Mailpac has reported declining earnings and revenues for the quarter ended March 2024, continuing a trend of falling annual performance over the past three consecutive years. The company attributes this decline to a ‘normalisation’ of the market post-COVID-19.
However, Chairman Khary Robinson is banking on the recent acquisition of the fast-growing competitor to change that trajectory for the company in 2024.
“The transaction closed recently so we only have a month and a half of live data but based on the trend, MyCart will add over 50 per cent growth to our top line. We expect the meeting on the name change to be done sometime in Q3,” Robinson told the Jamaica Observer.
The listed company began incorporating MyCart’s accounts into its financials this month, following the completion of the acquisition on March 31, 2024. It marks the second rival acquisition by Mailpac. In 2011, the company acquired close rival Global Couriers which was led by Mark Gonzales. The recent business purchase propels MailPac to the top spot courier platform in the Caribbean, delivering over 1.5 million packages annually, Robinson said.
Mailpac’s board of directors is expected to convene an extraordinary general meeting to propose a rebranding of the group of companies to MyPac Group.
MyPac will operate several independent e-commerce brands including Mailpac which is being positioned as a premium service courier; MyCart, a value-focused courier; Pack Yuh Barrel for digital barrel packing and shipments and Mailpac Local for local online shopping.
By June shareholders should start to see improved valuation.
For the first quarter ending March, Mailpac reported revenues of $368.5 million, down 7.8 per cent when compared to the similar period of the prior year.
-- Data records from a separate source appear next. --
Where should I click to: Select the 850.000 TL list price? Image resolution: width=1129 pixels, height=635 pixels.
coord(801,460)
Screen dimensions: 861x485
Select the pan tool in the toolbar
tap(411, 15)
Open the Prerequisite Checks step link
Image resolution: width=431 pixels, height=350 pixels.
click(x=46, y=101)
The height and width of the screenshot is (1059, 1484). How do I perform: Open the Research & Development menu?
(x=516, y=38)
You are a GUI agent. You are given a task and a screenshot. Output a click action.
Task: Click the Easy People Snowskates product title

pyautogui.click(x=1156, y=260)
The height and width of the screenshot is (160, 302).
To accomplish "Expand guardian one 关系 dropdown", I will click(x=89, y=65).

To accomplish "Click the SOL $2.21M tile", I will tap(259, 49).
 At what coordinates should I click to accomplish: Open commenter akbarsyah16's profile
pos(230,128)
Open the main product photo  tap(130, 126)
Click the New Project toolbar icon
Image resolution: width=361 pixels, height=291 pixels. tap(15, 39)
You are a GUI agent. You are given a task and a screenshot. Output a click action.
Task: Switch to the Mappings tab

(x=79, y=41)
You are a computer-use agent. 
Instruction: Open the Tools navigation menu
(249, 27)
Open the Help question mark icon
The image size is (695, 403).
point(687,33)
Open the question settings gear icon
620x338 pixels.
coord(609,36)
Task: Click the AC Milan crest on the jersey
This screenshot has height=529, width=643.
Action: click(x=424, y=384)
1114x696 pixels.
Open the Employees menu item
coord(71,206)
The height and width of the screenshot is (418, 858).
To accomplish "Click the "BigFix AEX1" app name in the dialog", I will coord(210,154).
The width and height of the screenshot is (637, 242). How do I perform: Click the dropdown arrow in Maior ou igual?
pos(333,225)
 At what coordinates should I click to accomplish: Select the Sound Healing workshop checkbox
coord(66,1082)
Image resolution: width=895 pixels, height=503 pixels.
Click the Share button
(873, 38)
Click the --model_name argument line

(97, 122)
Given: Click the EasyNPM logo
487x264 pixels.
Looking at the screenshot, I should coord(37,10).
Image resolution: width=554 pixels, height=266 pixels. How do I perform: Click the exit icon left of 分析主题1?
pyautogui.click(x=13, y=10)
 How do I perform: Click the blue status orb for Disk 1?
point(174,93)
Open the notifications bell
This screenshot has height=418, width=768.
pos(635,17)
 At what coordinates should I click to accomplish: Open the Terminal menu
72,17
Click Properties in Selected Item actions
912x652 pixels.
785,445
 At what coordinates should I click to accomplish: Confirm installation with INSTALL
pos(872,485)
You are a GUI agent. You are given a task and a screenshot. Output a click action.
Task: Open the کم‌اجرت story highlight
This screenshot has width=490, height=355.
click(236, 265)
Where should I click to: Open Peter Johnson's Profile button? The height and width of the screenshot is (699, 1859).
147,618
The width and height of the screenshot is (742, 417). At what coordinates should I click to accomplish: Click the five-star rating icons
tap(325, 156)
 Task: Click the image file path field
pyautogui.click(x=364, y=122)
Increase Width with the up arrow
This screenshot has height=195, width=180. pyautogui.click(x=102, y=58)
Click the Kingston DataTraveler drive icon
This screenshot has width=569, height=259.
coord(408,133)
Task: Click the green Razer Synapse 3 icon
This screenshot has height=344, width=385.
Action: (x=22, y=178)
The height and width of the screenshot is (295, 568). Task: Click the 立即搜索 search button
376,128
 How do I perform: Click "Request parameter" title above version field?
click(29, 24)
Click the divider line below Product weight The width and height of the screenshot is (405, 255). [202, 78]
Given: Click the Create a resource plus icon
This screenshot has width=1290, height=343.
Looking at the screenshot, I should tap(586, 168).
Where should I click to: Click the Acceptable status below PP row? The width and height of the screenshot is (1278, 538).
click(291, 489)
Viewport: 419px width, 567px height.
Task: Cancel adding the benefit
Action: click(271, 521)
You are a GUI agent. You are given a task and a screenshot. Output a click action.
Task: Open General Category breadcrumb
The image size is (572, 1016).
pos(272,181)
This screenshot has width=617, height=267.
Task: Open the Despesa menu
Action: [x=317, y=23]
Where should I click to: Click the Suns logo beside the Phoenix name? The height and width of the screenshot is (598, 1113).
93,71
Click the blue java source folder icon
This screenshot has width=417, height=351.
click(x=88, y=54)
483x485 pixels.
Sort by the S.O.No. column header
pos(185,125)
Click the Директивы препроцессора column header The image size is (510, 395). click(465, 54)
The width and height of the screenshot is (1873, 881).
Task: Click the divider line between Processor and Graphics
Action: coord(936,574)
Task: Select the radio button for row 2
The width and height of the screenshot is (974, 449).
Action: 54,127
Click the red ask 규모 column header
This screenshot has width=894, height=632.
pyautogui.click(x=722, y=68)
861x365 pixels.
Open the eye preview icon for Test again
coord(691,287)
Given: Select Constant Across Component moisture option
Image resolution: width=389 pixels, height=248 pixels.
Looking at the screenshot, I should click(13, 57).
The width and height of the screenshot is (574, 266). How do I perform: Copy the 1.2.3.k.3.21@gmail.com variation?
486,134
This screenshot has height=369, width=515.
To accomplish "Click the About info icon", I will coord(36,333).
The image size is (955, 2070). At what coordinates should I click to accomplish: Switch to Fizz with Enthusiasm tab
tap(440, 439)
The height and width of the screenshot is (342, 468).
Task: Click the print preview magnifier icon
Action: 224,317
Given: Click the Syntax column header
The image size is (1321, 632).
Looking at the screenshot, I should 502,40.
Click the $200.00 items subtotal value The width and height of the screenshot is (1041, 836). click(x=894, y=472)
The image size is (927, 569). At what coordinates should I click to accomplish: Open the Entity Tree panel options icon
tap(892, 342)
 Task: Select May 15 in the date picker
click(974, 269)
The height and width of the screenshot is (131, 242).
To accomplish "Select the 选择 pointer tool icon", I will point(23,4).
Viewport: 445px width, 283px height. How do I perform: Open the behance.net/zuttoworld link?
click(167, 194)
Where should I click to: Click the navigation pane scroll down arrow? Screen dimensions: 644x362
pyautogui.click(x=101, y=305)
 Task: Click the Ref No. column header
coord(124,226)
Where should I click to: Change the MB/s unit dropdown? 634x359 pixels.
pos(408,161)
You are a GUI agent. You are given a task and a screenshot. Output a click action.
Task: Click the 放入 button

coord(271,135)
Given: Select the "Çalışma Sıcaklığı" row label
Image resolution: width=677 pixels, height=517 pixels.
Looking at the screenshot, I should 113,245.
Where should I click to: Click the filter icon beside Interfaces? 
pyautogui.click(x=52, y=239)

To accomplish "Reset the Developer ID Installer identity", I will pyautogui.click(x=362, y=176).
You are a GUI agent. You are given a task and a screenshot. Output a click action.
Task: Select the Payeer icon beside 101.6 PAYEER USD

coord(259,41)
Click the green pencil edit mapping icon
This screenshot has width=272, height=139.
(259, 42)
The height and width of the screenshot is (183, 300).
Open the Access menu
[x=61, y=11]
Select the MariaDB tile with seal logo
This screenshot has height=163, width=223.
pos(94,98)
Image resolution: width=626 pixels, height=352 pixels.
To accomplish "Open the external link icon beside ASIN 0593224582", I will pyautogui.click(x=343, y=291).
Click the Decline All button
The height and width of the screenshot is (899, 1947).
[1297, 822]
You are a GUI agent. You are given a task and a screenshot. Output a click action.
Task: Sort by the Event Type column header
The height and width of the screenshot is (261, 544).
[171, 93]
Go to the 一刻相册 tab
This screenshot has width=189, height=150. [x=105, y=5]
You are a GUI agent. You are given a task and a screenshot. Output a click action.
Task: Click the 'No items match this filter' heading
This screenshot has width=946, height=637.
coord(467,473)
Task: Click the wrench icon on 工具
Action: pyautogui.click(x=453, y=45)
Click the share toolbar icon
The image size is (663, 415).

The company said the dip in revenue performance was primarily due to a reduction in Mailpac Local and commissions from the Aeropost marketplace platform.
Earnings of the company also dipped 16.7 per cent year on year to $50.1 million on higher expenses compounded with the fall in revenue. Operating expenses for the first quarter totalled $130.8 million, a 13.6 per cent increase from the previous year, driven by strategic investments in business growth and data protection remediation efforts.
Meanwhile, Mailpac’s total assets were valued at $626.3 million as at March 31, with a cash position of $156.2 million. Shareholder’s equity stood at $537.9 million, indicating robust financial health.